Jimmy bobbed his curly fair head, for Maurice had extended one strong young hand as he uttered his threat.
"It's time for us all to be off now," he said, rising from the table and shaking the crumbs from his Norfolk suit.
"Like dear boys, do go out quietly,"
said Cecil; "Mrs. Rogers has spent a very suffering night, and I don't want to wake her."
"Oh, bother!" exclaimed Jimmy; "what with no sugar, and having to keep as still as mice, how is a fellow to have a chance? I say, Maurice Oh, I say, I didn't mean it; no, I didn't, Ceci, not really."
The boys clattered off; Cecil heard them tumbling and scrambling downstairs; she uttered a faint sigh for Mrs. Rogers' chance of sleep, and then walked to the window to watch them as they ran down the street. They attended the Grammar School the far-famed Grammar School of the little town of Hazlewick; the school was at the corner of the street.
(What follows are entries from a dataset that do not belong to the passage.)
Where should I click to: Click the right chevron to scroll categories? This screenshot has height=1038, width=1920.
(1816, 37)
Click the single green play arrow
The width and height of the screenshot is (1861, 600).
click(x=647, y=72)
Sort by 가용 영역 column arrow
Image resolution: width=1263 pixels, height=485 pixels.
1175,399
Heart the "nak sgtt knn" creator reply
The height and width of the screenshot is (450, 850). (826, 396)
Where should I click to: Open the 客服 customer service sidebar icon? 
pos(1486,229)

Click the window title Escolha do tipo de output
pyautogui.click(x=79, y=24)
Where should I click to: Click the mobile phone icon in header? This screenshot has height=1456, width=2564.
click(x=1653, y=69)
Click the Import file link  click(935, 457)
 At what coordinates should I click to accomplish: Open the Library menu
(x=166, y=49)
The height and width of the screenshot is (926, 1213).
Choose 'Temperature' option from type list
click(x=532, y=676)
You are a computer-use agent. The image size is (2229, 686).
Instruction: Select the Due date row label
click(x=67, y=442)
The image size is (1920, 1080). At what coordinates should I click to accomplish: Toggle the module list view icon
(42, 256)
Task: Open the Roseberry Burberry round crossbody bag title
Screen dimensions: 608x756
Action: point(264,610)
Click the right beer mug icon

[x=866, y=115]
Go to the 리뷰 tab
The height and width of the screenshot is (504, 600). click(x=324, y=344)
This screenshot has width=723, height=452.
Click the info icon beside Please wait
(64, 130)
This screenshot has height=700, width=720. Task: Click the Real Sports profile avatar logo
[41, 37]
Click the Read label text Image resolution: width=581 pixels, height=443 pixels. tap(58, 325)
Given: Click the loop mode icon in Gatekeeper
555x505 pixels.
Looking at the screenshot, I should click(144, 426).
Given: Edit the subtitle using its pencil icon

"How Maurice grows!" thought Cecil, as she watched them. "Of course, I know this sort of thing can't go on. There's not money enough; it can't be done, and how are they to be educated? I wouldn't tell dear old Maurice what brought the black lines under my eyes last night. No, it wasn't study, not study in the ordinary sense, it was that other awful thing which takes more out of one than the hardest of hard work. It was worry. Try as I would, I could not stretch my cloth to cover the space allotted to it. In short, at the end of the year, if something is not done, I, Cecil Ross, will be in debt. Now, I'm not going into debt for anyone. I promised mother six months ago, when she died, that somehow or other I'd keep out of debt, and I'll do it. Oh, dear, dear! what is to be done? I suppose I must give up that delightful scheme of Molly's, that I should go to Redgarth for two or three years, and perfect myself in all sorts of learning, and then take a good post as head-mistress of some high school. I don't see how it's to be done no, I really don't. What would the boys do without me?"